I wanted to use the iPad as a presentation machine. Again, I’ve gotten this to work for me. I’ve managed to import my existing PowerPoint decks, edit them using Keynote on the iPad, and use the VGA adapter to display them on another monitor. For someone like myself who largely communicates to others in the organization through slide decks (sorry, Ed Tufte) this is great. However, the act of moving things back and forth through iTunes is painful. I can’t see this state of affairs persisting even if there is a walled garden for Apple to protect.

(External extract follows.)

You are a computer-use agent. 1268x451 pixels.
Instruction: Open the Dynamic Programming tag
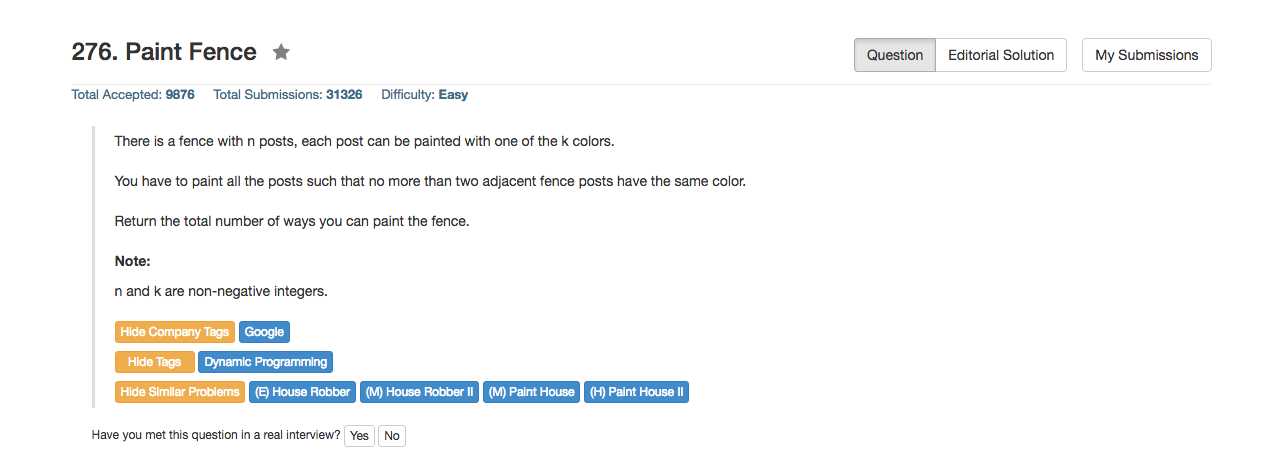pos(266,362)
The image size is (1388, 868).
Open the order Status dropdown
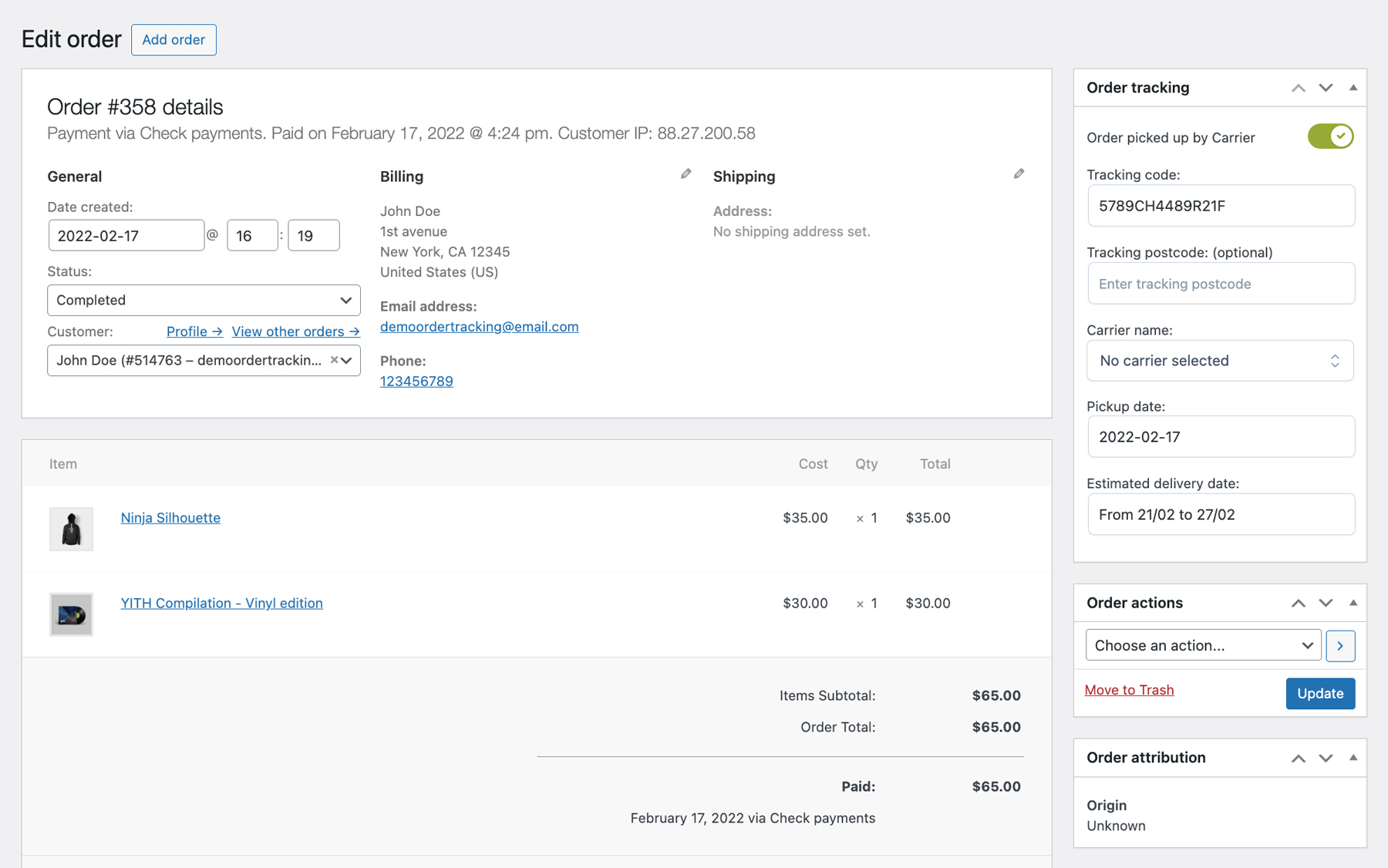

The issues associated with being unable to roundtrip the edited content without formatting and fonts weirdness are real and annoying, but not showstoppers.

I also wanted to use Safari to get at my corporate email if need be through Outlook Web Access, and this works as well in this context as it does on my notebooks. I can’t get to sites on the intranet through the VPN, but that’s more of an issue with IT policy and browser support than with the iPad. But I’ll probably mainly be using my Blackberry for on-the-road email as usual.

As far as life streaming is concerned, both Google Reader and Tweetdeck work great, allowing me to aggregate micro content and links as I do with my notebooks. I’m using the Tumblr web interface to enter this; yesterday I was failing to be able to select the part of the form that allows me to type a post in for text, but that seems to be working now.

Anything involving actual coding depends on iSSH for iPad, which works adequately, better than using ssh on an iPhone or iPod Touch but still kind of cramped. Thirty years on and I’m still using Emacs through a terminal emulator.

I’m using JungleDisk’s iPhone app to provide access to my online Amazon S3 backups. This is useful to allow me to grab pretty much everything in the way of content that I want, but getting a document onto the iPad involves a pretty silly process of emailing it to myself. 

And the fact that Google Docs is read-only is hopefully only a temporary fail.

Anyways, we soldier on. The iPad seems really close to what I want for a road warrior device, but the inability to use the cloud aggressively across apps and all content types means that something like the HP Slate or an Android device could still win for this use case if Apple keeps things as they are. The fact is that the major innovation of combining the gestural interface with this particular form factor is not something that only Apple can deliver.